▶ [Provided entries]
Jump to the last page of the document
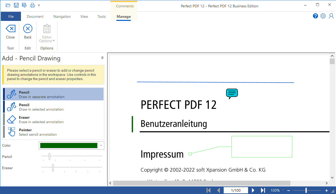point(263,190)
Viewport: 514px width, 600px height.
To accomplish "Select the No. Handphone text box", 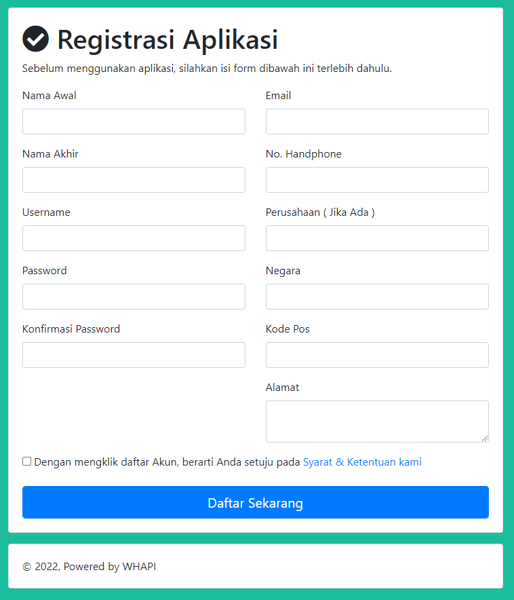I will click(x=377, y=180).
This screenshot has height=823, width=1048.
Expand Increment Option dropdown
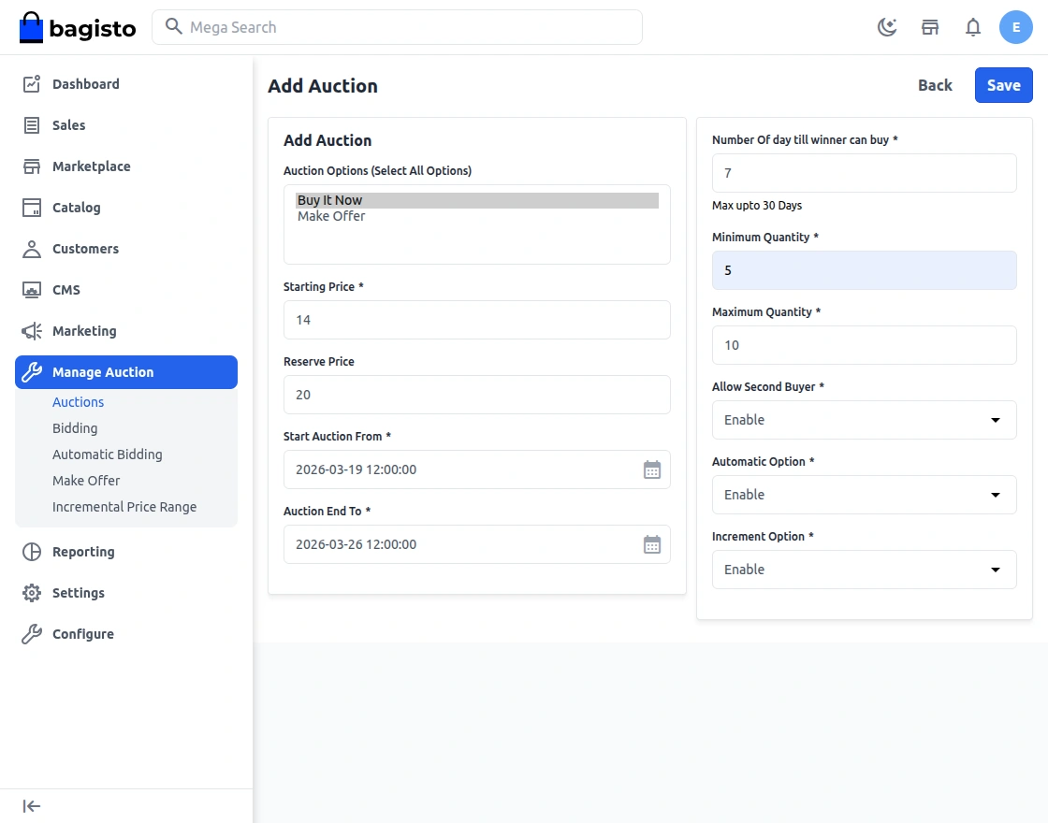point(864,570)
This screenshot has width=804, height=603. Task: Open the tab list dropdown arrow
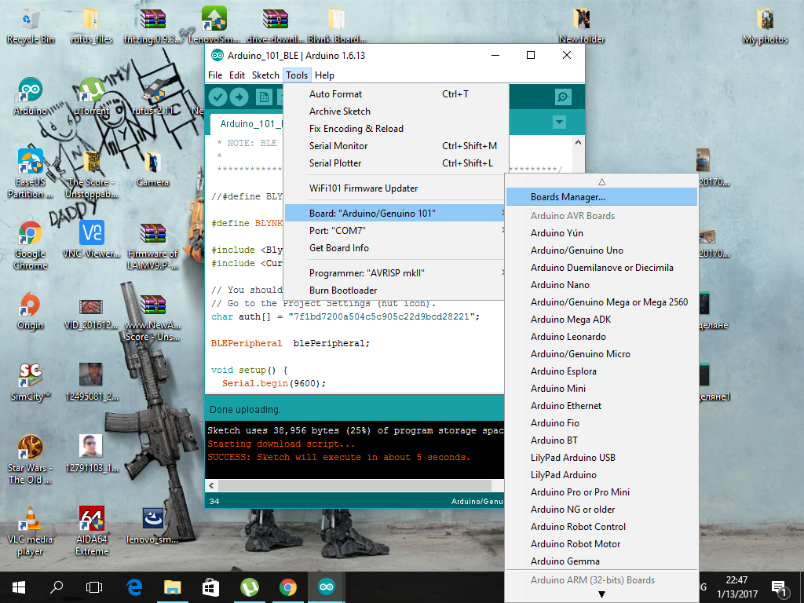coord(558,122)
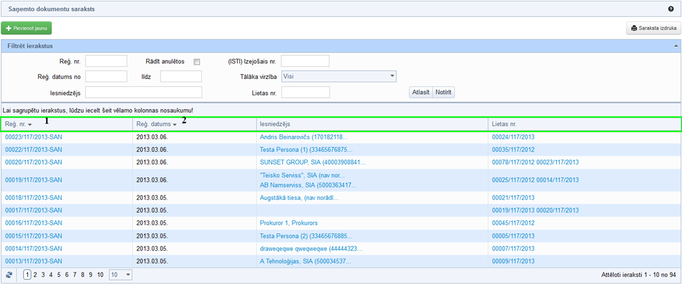Click the Iesniedzējs filter input field
The height and width of the screenshot is (285, 682).
click(144, 93)
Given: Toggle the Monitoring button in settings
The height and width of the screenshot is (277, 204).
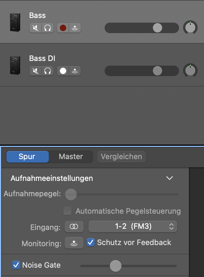Looking at the screenshot, I should (x=74, y=243).
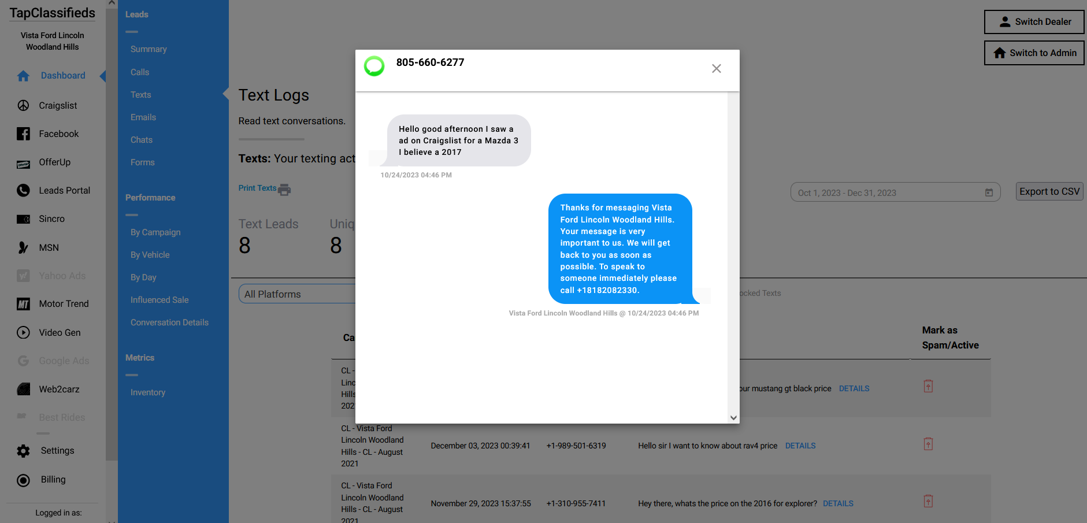Click the Export to CSV button

coord(1049,192)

▶ [Prompt] Print again, word for word, every line from the line with "The height and width of the screenshot is (277, 204)." to the final line of the records, inclusive; skip the pictures.

▶ [Answer to this exercise]
The height and width of the screenshot is (277, 204).
Looking at the screenshot, I should (x=74, y=243).
Click the Export to CSV button

coord(1049,192)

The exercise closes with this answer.